___ Reading passage

Court to Hear Discrimination Case

Times Staff Writer

WASHINGTON -- The Supreme Court, taking up an appeal from the California Medical Board, agreed Monday to decide whether state agencies are shielded from being sued under the federal law that bars discrimination against people with disabilities.

Since 1996, the high court has handed down a series of rulings that say the states as “sovereign entities” cannot be sued under various federal antidiscrimination laws.

Two years ago, the court, by a 5-4 vote, said disabled workers cannot sue the states that employ them under the Americans With Disabilities Act.

The new case tests whether that same rule of immunity applies when the state is accused of discriminating against the disabled in providing public services.


In the past, federal antidiscrimination laws have forced state colleges, libraries, courts and other public entities to make their buildings accessible to those in wheelchairs.

But the justices took up a rather unusual claim to resolve the broad issue of a state’s immunity from being sued.

Dr. Michael J. Hason was turned down for a medical license by the California Medical Board in 1995 on the grounds that he was mentally ill and had a history of severe depression and drug dependency.

Hason sued the board on his own behalf, alleging that he was a victim of discrimination because of his mental illness.

The state’s lawyers said the suit should be thrown out because it did not provide a general public service, akin to a library. Moreover, the state had a “sovereign immunity” from such suits, they said.

“This involves the right and duty of the state to regulate the licensing of physicians for the public safety,” said Joel A. Davis, a deputy state attorney general in Los Angeles. “The federal courts should not be deciding who becomes a doctor or a surgeon.”

The U.S. 9th Circuit Court of Appeals refused to dismiss the lawsuit. In the end, Hason may not be able to show he was a “qualified individual with a disability” who suffered unfair discrimination, the appeals court said. But the state is not immune from all such suits, it concluded.

Atty. Gen. Bill Lockyer appealed to the Supreme Court.


In taking the case, the justices said they would not focus on the special status of the state medical board, but instead would decide the broad question of whether all state agencies are shielded from being sued by disabled persons who say they were denied fair treatment or equal benefits in the “services, programs or activities” of a state agency.

______
___ Entries shown

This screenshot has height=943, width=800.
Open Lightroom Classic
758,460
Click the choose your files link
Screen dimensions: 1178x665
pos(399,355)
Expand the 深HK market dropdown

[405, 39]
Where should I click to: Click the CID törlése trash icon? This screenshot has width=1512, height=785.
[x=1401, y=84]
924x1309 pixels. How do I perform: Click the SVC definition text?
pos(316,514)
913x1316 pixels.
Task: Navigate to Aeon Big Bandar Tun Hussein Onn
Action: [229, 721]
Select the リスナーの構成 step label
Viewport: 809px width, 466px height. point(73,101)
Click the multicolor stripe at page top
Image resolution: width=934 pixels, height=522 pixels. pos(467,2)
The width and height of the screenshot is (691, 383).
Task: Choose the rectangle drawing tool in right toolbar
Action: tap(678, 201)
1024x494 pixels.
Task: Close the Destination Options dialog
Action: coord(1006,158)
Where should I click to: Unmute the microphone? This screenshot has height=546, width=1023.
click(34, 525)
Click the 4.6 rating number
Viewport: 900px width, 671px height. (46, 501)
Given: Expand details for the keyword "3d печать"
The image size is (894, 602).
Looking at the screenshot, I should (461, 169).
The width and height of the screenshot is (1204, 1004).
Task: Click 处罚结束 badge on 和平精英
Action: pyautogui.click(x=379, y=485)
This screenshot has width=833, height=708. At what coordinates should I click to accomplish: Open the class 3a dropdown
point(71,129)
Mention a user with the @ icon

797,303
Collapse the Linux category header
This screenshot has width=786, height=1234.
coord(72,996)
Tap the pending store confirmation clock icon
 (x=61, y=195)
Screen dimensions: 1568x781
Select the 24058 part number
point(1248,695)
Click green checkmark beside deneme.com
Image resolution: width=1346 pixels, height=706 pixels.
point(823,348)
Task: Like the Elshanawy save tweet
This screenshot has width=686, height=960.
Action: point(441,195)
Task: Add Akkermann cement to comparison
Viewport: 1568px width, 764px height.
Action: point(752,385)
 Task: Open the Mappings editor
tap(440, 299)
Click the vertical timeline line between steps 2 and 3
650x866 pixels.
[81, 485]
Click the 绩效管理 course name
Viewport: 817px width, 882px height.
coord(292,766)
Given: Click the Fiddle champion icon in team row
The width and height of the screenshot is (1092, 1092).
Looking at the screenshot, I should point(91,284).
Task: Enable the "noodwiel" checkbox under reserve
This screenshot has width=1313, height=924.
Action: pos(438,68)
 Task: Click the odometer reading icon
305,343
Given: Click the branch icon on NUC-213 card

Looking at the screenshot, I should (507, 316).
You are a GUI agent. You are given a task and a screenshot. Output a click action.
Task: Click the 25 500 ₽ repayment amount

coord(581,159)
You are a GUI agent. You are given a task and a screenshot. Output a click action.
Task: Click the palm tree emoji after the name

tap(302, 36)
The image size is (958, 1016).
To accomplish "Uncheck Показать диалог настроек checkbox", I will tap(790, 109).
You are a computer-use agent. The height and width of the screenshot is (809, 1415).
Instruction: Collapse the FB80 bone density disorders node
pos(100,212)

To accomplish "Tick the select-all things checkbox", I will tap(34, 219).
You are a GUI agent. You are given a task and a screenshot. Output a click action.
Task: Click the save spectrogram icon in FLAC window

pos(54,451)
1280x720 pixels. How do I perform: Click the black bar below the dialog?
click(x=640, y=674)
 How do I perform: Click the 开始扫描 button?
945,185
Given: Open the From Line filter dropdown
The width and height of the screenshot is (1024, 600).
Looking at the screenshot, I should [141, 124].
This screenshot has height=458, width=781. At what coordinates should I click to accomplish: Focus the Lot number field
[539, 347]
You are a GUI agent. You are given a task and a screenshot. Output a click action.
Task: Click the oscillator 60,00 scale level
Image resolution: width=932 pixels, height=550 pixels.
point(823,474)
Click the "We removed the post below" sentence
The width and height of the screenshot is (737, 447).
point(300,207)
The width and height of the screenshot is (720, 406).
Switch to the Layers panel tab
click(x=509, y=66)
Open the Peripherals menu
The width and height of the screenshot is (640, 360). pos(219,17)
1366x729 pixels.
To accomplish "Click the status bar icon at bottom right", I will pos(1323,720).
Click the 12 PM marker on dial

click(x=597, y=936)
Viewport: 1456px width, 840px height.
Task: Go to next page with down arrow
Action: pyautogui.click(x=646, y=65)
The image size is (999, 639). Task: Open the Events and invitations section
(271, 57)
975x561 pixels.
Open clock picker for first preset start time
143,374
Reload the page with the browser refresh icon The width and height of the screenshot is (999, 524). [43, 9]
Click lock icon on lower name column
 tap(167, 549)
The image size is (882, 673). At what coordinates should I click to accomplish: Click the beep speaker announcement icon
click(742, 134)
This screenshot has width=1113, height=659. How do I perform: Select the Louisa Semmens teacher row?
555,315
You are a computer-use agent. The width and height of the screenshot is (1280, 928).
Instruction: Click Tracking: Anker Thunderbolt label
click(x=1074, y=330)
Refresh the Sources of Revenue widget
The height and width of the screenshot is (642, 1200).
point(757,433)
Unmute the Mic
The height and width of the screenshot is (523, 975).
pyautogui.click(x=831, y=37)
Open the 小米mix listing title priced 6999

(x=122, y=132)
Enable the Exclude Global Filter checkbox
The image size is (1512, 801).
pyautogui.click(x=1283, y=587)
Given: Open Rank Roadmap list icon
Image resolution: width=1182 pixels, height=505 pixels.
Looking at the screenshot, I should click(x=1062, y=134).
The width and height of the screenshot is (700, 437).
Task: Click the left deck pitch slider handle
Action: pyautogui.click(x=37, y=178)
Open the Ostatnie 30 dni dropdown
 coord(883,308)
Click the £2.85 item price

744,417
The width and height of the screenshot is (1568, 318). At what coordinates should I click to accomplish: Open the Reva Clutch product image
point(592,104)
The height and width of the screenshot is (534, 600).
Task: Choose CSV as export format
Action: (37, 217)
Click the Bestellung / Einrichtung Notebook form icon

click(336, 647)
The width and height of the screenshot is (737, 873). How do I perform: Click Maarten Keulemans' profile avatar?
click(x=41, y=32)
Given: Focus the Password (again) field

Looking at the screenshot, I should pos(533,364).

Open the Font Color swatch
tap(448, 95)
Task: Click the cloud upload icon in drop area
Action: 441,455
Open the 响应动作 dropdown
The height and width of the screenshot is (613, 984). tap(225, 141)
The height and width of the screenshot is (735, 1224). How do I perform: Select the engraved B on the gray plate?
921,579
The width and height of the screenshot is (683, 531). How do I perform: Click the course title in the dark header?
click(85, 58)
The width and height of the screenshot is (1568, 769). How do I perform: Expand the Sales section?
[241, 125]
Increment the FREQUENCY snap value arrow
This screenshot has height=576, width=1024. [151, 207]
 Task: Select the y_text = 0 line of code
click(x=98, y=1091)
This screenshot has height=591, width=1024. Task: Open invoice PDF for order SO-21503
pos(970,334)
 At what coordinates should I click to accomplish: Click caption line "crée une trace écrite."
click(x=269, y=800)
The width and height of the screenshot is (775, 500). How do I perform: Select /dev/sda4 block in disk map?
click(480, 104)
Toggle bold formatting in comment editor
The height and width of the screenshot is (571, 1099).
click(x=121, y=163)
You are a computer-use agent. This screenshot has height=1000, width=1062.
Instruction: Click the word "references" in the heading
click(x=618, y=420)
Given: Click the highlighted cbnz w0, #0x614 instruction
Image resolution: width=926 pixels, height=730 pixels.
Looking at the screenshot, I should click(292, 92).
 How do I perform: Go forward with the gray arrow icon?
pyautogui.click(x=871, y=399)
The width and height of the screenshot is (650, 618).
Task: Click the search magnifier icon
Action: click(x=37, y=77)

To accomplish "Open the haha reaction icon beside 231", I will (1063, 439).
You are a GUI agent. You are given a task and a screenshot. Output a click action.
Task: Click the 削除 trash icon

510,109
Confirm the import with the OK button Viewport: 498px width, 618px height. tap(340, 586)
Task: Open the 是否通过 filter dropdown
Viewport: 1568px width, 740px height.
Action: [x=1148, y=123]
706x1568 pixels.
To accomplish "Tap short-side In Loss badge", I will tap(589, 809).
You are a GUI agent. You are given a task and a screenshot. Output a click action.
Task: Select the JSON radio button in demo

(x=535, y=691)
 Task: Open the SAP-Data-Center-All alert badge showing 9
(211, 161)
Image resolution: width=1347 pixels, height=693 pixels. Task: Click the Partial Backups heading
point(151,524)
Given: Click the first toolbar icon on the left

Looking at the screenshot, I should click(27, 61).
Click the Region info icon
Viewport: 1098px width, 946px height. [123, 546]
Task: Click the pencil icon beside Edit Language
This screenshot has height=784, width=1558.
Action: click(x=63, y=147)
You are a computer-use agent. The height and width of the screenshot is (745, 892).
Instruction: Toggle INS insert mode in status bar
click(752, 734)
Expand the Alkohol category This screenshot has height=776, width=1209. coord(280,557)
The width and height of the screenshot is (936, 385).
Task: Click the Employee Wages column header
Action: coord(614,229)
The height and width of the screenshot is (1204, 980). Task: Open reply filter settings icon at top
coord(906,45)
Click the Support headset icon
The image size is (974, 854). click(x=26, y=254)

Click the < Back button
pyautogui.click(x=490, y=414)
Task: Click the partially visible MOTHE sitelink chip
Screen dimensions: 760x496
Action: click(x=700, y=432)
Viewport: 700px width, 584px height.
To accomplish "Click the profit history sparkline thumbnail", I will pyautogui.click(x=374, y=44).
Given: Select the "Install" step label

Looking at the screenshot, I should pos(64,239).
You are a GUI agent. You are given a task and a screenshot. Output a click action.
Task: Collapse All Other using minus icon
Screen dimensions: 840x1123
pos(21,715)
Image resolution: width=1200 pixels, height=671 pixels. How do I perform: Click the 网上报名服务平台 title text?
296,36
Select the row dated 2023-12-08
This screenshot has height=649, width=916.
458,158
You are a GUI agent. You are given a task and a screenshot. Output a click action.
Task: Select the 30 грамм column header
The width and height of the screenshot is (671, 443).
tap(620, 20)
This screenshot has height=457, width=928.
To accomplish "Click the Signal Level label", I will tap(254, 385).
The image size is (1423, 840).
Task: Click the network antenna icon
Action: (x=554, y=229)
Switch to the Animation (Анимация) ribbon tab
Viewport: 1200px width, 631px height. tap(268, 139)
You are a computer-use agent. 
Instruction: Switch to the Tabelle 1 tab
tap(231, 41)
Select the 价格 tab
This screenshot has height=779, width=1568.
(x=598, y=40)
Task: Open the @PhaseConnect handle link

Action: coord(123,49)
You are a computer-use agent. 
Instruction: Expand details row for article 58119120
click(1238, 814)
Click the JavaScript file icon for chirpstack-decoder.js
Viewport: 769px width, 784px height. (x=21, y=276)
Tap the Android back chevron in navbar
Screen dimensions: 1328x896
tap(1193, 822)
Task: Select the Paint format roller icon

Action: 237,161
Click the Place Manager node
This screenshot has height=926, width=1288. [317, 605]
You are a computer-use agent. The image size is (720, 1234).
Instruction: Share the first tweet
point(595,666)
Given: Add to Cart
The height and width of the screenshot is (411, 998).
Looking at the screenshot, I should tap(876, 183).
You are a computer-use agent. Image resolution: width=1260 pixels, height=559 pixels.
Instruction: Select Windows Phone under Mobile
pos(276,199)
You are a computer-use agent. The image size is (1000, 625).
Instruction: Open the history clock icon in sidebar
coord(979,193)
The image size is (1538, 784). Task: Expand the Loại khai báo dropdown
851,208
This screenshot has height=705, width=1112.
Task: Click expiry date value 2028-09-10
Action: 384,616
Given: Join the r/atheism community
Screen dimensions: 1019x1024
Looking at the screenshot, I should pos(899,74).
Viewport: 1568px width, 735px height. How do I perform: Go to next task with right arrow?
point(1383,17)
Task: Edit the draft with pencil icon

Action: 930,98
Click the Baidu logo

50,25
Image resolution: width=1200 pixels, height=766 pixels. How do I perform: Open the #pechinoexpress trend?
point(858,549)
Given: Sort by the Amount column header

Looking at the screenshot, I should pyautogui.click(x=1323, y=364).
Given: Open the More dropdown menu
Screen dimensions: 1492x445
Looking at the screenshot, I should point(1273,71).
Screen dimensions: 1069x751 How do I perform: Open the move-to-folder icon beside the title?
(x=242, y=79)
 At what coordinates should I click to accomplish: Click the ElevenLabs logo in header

______

*Exercise instructions*:
A. For each statement, say whether it agrees with the news article on the Supreme Court disability case. Answer yes or no and quote the words from the article that settle it. (i) The California Medical Board turned Hason down for a medical license in 1995. (ii) The U.S. 9th Circuit Court of Appeals dismissed Hason's lawsuit. (iii) Two years earlier, the Supreme Court ruled by a 6-3 vote that disabled workers cannot sue the states that employ them.
B. Resume the news article on the Supreme Court disability case after its final sentence.

*Answers by task*:
A.
(i) Yes: "Dr. Michael J. Hason was turned down for a medical license by the California Medical Board in 1995"
(ii) No: "The U.S. 9th Circuit Court of Appeals refused to dismiss the lawsuit."
(iii) No: "the court, by a 5-4 vote, said disabled workers cannot sue the states that employ them under the Americans With Disabilities Act."

B.
This case does not affect local governments or school districts, however. The doctrine of “state sovereign immunity” shields agencies that are part of state government, but not county or municipal governments.

The case of California Medical Board vs. Hason is due to be argued early next year.

In other cases:


Campaign contributions: The court said it would decide whether nonprofit advocacy groups that are incorporated have a free-speech right to contribute to the campaign of federal office seekers.

In this case, the Bush administration finds itself in the awkward spot of challenging North Carolina Right to Life, an anti-abortion group.

Since 1907, federal law has barred corporations from funding campaigns. Federal Elections Commission regulations make no exception for nonprofit groups that are incorporated.

But the U.S. Court of Appeals in Richmond, Va., sided with the antiabortion group, which challenged the restriction as unconstitutional.


Solicitor General Theodore B. Olson, representing the government and the election commission, urged the high court to uphold the existing law (FEC vs. Beaumont). This dispute, however, predates the pending challenge to the new McCain-Feingold campaign finance law, which may reach the court early next year.

Bad lawyering: In a Maryland case, the court agreed to decide whether a defense lawyer’s failure to investigate his client’s case calls for overturning a conviction and death sentence.

The justices have been split on what to do about bad lawyers whose errors can doom their clients to death. This case, Wiggins vs. Corcoran, calls for setting a clear rule.

Corneas: The court refused to block a lawsuit against the Los Angeles County coroner’s office for having removed the corneas of children without obtaining their parents’ permission.


An earlier state law had allowed this practice when no objection was raised. A new law requires consent in advance.